But others have admitted their guilt, including actress Felicity Huffman and William “Rick” Singer, the mastermind of the scam.

Here is a rundown of those who have pleaded guilty:

William “Rick” Singer | mastermind

The self-described “master coach” is the mastermind of the college admissions scandal, prosecutors say.


He warned parents that in the scramble for a spot at an elite university, their children would hardly stand out without his help. He spoke of a “side door” to top schools he could wrench open to the “wealthiest families in the U.S.” He promised their children nothing short of “a life of success.”

Singer was paid $25 million by parents who, believing their children lacked the grades and test scores to get into elite universities, turned to the reputed college admissions guru who bragged of helping shuttle more than 700 students a year into top schools through “the side door,” according to prosecutors.

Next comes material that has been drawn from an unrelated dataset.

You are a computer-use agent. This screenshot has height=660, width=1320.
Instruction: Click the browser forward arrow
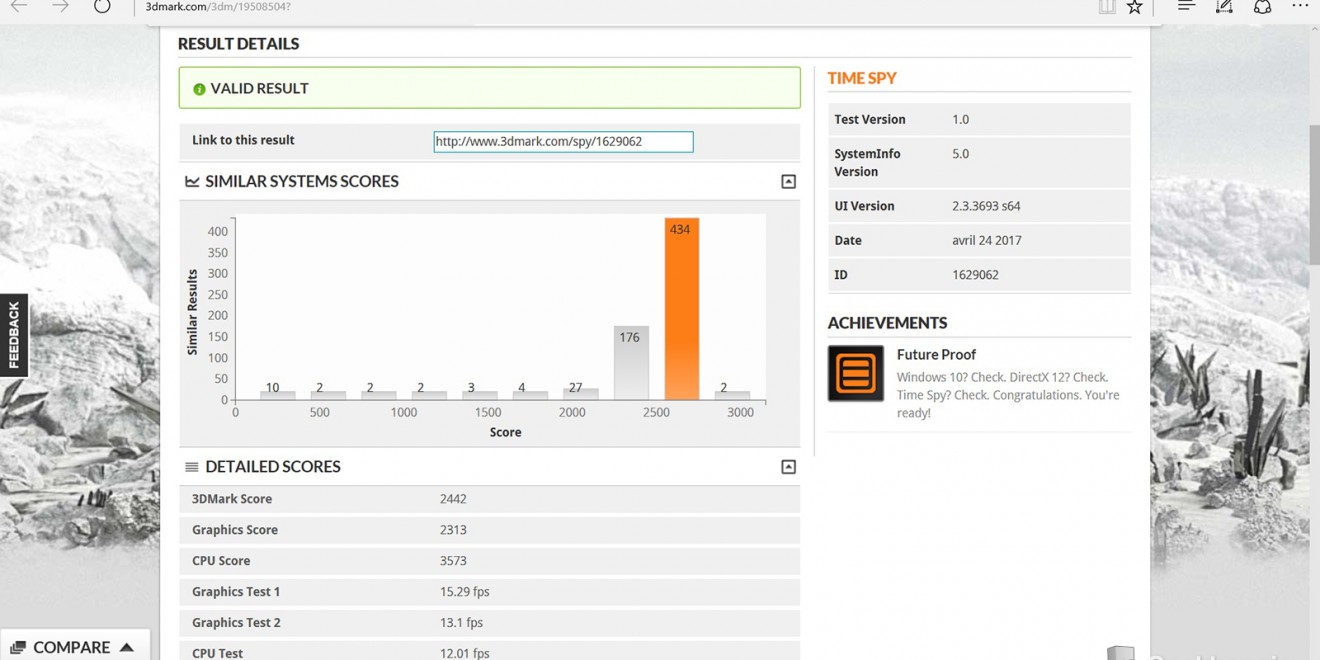click(60, 6)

Singer, 58, pleaded guilty in Boston to charges of fraud, racketeering, money laundering and obstruction of justice.

Felicity Huffman | parent

The “Desperate Housewives” actress and Golden Globe winner pleaded guilty in a Boston courtroom Monday to a fraud conspiracy charge that has sent the actress’ reputation and career prospects tumbling.

Huffman, 56, admitted to paying Singer $15,000 to inflate her daughter’s SAT score. She will be sentenced Sept. 13.

In a mea culpa a month earlier, Huffman said she would not contest the government’s allegations and apologized to the public and her friends, family and daughter, who Huffman said knew nothing of the test-fixing scheme.


John Vandemoer | coach

Stanford University’s former sailing coach, Vandemoer pleaded guilty to a charge of racketeering conspiracy and admitted in federal court to conspiring with Singer to slip the children of his clients into the elite university.

Rudy Meredith | coach

Meredith was the former Yale women’s soccer coach. He admitted pocketing bribes from parents and pleaded guilty to charges of fraud and conspiracy.

Prosecutors allege that between 2015 and 2018, Singer paid Meredith $860,000 to designate the children of his clients as recruited athletes, regardless of their athletic ability. Meredith was caught in an FBI sting after a father, whose daughter Meredith agreed to recruit in exchange for a bribe, learned he was being investigated for securities fraud and agreed to cooperate with the government, according to court records.

Mark Riddell | test taker

Riddell, a resident of Palmetto, Fla., pleaded guilty to conspiracy to commit mail fraud and honest services mail fraud and conspiracy to commit money laundering. He will be sentenced July 18.

Riddell, prosecutors said, was Singer’s expert test taker. He would fly from his Florida home to testing centers in Vancouver, Canada; Houston; and West Hollywood. He ensured the children of Singer’s clients received whatever score on the SAT or ACT their parents desired, prosecutors say.

Among the tests Riddell fixed was an SAT taken by Huffman’s daughter, prosecutors say.

Bruce and Davina Isackson | parents

The Northern California couple were accused of securing their daughters’ spots at UCLA and USC with bribes and rigged tests.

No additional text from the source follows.